オーヒン町に常駐している五百人の警備兵も含めて五千人での大規模な掃討作戦となり、命を受けた警備兵は皇軍として各地に散らばり捜査を始めるのだった。当然、狼藉者はその場で断罪となり、今回の作戦を機に追い剥ぎなどの山賊も併せて一掃されたという話だ。
私はビーナから話を聞いただけなので詳しいことは分からないけど、皇軍の特徴は騎馬兵の機動力と百人隊の組織力が特に優れているという話だ。これはパルクスが陣頭に立って指揮しているから統率の取れた組織づくりができているのではないかと分析していた。
それと改めて確認できたのは、大陸馬との馬力の違いだ。先住民と共に渡ってきた馬が特に素晴らしく、疲れ知らずの大きな馬が今回は大活躍したそうだ。カグマン王国が北征したのは馬を求めたからだとする説もあるくらい、カイドル産の馬は優れているということだ。

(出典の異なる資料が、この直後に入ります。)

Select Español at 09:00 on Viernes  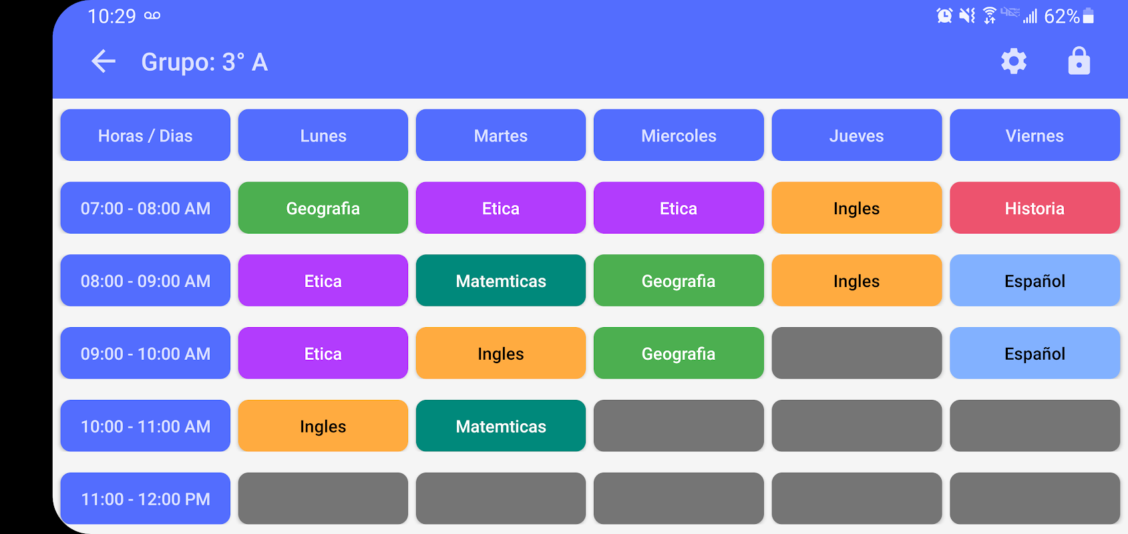pos(1034,354)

その後、秋までにさらに一万人の移民がオーヒンの港に来島したけど、すでに皇軍による統治が行き届いていたので、混乱することなくスムーズに仕事に就かせることができた。就職できる環境があるということ自体が、彼らにとっては偉大なる一歩なのた。
ミルヴァとデモン・アクアリオスは冬になっても島に帰ってこなかった。こうなると翌年の春までは戻らないことが決定的だ。それでも、この二人のフィクサーが不在でも行政が上手く回るところが両者の政治手腕の優れた点だろう。

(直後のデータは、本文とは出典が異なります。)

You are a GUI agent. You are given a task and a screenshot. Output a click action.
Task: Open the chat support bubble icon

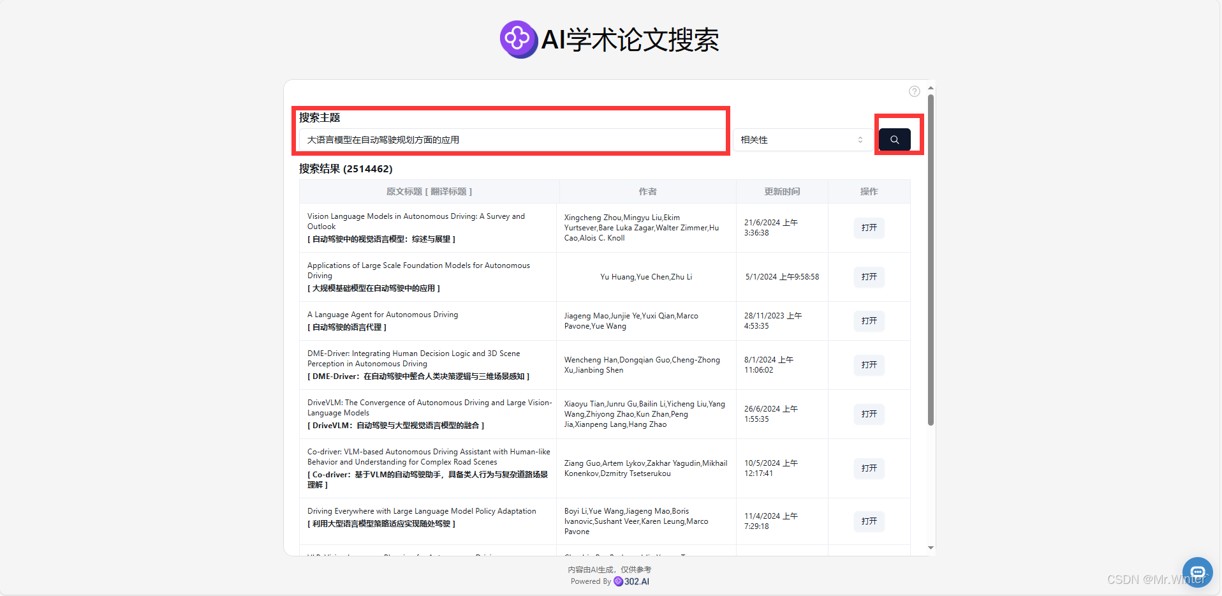coord(1197,572)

ただし、デモンの方に関しては帰島しない理由がカラス部隊の報告によって判明していた。一緒に大陸に渡った夫人が妊娠していたらしく、それで滞在予定を大幅に延ばさなければならなくなったそうだ。
六年目の春を、いつもと同じようにオーヒン町を一望できる丘の上でビーナと一緒に迎えたけど、すべてが順調に思えた都市計画が、ビーナからの報告によって、思わぬところから不穏な空気を感じることとなった。
「オルバ・フェニックスが死んだって」
オルバ王といえば、まだ四十歳にも満たない若い王様だ。近親者と結婚したばかりで、王宮で幸せそうに暮らしているという報告を受けていた。健康に不安がないと聞いていたのでビックリだ。